L'annonce de Donald Trump devrait occuper une place centrale lors du sommet du G7 qui s'ouvre à Évian. Plusieurs chefs d'État et de Gouvernement, dont le président français Emmanuel Macron, doivent y participer. La question de la levée des sanctions, du contrôle des installations nucléaires et de la vérification des engagements pris par les deux parties figure parmi les sujets que les Européens souhaitent aborder.

L'Union européenne, qui a joué un rôle de médiateur dans les discussions passées, entend s'assurer que tout accord soit conforme aux résolutions du Conseil de sécurité de l'ONU et garantisse la non-prolifération nucléaire dans la région.

Des divergences de lecture entre Washington et Téhéran

Les déclarations de Donald Trump et de Kaja Kallas illustrent des divergences d'interprétation sur l'état d'avancement du processus. Si le président américain a parlé d'accord « finalisé », l'Union européenne semble considérer que des étapes restent à franchir. Le fait que Téhéran n'ait pas explicitement reconnu l'existence d'un texte achevé renforce cette prudence.

« Il y a encore besoin de discussions techniques et politiques », a souligné un diplomate européen, sous couvert d'anonymat. « Nous saluons les progrès, mais nous voulons un texte solide et vérifiable. »

Quelles suites pour les négociations ?

Dans les prochains jours, les représentants des pays membres du G7 devraient échanger sur les modalités de mise en œuvre de l'éventuel accord. Des équipes techniques pourraient être dépêchées à Téhéran ou à Vienne pour peaufiner les derniers détails. L'Iran, de son côté, maintient une position de fermeté sur ses droits au nucléaire civil, tout en se disant prêt à dialoguer.

L'issue de ce processus sera suivie de près par les marchés pétroliers et les pays voisins de l'Iran, Israël en tête, qui redoutent un affaiblissement des mécanismes de contrôle.
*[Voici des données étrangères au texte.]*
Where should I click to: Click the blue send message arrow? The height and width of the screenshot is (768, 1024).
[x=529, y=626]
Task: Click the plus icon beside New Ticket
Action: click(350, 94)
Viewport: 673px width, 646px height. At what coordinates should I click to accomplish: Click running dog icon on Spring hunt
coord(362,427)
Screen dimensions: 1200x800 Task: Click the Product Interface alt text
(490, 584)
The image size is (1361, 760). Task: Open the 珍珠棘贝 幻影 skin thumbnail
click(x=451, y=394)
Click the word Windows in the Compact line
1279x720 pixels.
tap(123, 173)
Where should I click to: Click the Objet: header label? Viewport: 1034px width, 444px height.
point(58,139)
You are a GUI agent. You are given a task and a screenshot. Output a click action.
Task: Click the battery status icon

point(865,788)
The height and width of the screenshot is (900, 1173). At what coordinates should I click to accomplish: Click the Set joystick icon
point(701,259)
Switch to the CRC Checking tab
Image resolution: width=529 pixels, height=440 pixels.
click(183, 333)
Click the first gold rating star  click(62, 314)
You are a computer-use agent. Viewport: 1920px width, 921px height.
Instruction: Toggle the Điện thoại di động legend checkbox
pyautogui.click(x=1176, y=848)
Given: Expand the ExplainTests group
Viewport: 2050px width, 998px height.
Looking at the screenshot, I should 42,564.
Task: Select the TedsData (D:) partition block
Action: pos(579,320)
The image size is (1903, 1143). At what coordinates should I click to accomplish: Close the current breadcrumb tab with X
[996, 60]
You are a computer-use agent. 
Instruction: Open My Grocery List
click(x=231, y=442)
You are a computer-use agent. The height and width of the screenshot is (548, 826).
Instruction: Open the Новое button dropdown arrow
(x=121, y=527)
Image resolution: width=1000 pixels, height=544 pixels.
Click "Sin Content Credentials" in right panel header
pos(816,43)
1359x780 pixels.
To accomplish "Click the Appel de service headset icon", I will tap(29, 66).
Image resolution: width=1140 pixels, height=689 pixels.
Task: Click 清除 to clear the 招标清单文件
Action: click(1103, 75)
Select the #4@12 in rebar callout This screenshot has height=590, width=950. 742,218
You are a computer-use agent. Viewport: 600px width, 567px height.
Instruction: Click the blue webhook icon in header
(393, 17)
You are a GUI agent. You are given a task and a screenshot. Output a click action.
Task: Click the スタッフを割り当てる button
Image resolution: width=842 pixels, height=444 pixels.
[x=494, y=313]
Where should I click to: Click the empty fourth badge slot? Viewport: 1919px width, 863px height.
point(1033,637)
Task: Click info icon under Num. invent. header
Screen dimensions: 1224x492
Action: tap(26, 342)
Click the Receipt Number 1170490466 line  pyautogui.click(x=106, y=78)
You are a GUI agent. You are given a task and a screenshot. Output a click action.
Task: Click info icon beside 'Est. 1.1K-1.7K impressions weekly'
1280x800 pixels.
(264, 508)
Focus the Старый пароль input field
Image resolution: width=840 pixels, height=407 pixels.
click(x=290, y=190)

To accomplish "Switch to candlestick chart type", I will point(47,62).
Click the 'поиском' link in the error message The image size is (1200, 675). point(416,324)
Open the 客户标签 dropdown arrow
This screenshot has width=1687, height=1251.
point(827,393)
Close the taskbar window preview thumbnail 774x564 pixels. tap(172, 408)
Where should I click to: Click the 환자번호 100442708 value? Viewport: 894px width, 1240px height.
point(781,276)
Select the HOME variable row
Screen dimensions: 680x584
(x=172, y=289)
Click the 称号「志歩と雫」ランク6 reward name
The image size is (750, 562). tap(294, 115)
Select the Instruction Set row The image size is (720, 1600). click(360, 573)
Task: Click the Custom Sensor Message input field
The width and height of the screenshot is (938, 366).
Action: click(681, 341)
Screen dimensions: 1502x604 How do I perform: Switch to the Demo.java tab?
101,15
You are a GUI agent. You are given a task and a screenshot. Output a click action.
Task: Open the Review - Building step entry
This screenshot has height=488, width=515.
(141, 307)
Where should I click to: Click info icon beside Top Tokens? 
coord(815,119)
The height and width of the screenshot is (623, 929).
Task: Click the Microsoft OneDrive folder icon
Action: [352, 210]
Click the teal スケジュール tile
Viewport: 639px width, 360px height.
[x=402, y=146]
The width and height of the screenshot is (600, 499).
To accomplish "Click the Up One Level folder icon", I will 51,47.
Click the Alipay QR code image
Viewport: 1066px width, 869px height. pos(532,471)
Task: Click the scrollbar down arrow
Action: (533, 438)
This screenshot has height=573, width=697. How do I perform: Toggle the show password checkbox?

Un espoir fragile pour la communauté internationale

Si Kaja Kallas se dit « un peu optimiste », elle n'en reste pas moins vigilante. L'Union européenne insiste sur la nécessité d'un accord « durable et transparent » qui ne se limite pas à une simple déclaration politique. Alors que les tensions militaires ont récemment marqué la région, la perspective d'une solution diplomatique est accueillie avec soulagement, mais aussi avec prudence, tant les précédents accords ont montré leur fragilité.

Pour l'heure, Bruxelles attend de voir les textes et les engagements concrets avant de se prononcer définitivement.